Uno dei miei tanti e terribili difetti è l’egocentrismo. Tendo molto difficilmente a chiedere aiuto alle persone. Un po’ per malfidenza generale. Mio padre m’ha sempre insegnato che quando una cosa la fai da solo riesce meglio. Mai per cattiveria, anzi, quando è qualcuno a chiedere una mano a me, mi faccio in quattro. Infine subentra la timidezza a chiudere il quadro della mia introversione e i miei rapporti sociali si fanno scarsi.
Guardai le miei mani. In una avevo il cellulare e nell’altra il biglietto.
Feci un respiro e composi il numero.
- Pronto! –
- Salve signora, sono Ciro il figlio di… –
- Ah Ciro! Si si! Mi ha chiamato tua mamma qualche giorno fa! Mi ha detto che hai bisogno di una mano a cercare la casa… –
- Si… infatti… beh… –
- Dai! Hai cenato? Vieni da me che parliamo di questa faccenda. Son in via …. –
- Ok, va bene… arrivo. –
- A dopo! –
Appena terminò la chiamata, mi sentii sollevato. La tenue fiammella della speranza s’era rinvigorita. Sentire la voce allegra di quella signora, ebbe un effetto piacevole alla mia anima, ma lo spettro della delusione continuava a serpeggiare nei miei occhi.

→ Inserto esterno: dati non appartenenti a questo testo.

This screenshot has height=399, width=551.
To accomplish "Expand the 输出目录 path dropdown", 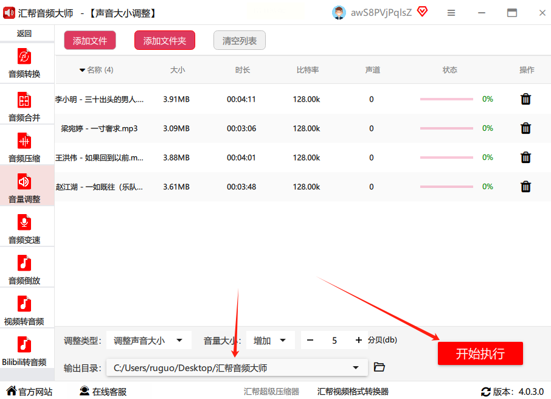I will (x=356, y=368).
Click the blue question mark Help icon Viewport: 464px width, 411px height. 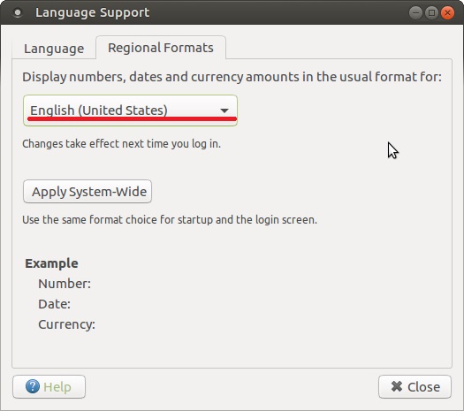click(33, 386)
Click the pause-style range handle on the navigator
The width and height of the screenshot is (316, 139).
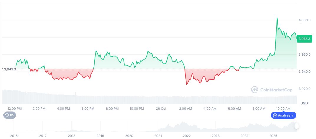click(x=296, y=126)
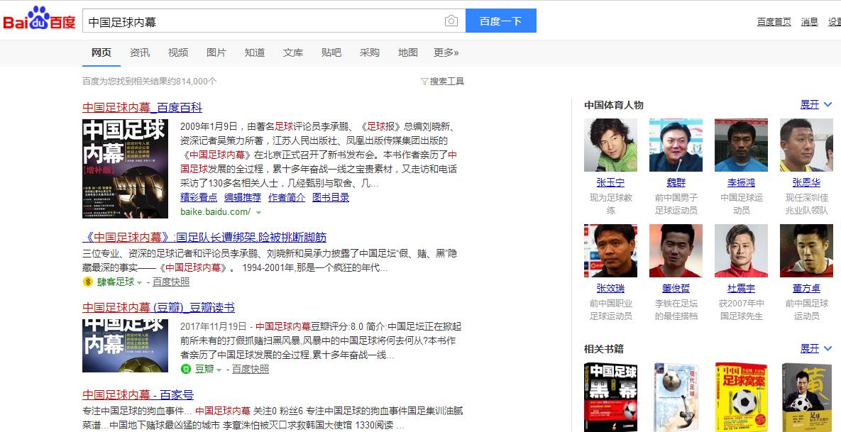Open search-by-image with the camera icon

451,21
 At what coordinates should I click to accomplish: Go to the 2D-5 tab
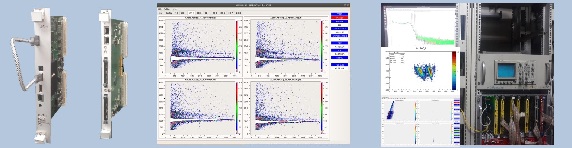tap(215, 13)
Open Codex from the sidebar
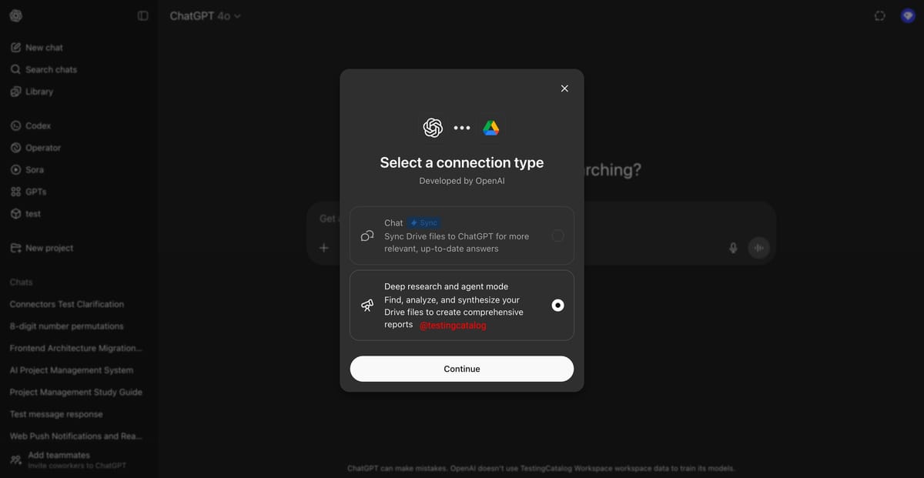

Camminai fino alla casa della signora Pina. Non era molto distante da dove fossi. Cercai tra i palazzi il suo numero civico e lo trovai su un cancello. Bussai al citofono e si aprì una porta al primo piano. Si affacciò una donna di mezz’età. Mi scrutò fino a capire chi fossi.
- Ciro! Vieni Vieni! – mi disse sventolando una mano.
Entrai nella sua modesta casetta. Bianca, porte in legno, stanze ai lati. Molto accogliente e profumata. Si notava che era una casa vissuta, costruita e arredata negli anni. Tutti i mobili sembravano pezzi di un puzzle aggiunti uno dopo l’altro. Non era stata pensata tutta d’un pezzo. Era stata composta assemblando pezzi nuovi su quelli precedenti. Ogni mobile cercava di trovare il giusto incavo e la giusta intonazione per non risultare estraneo; e tutto nel tempo s’era saldato, fossilizzato, e la casa compattata.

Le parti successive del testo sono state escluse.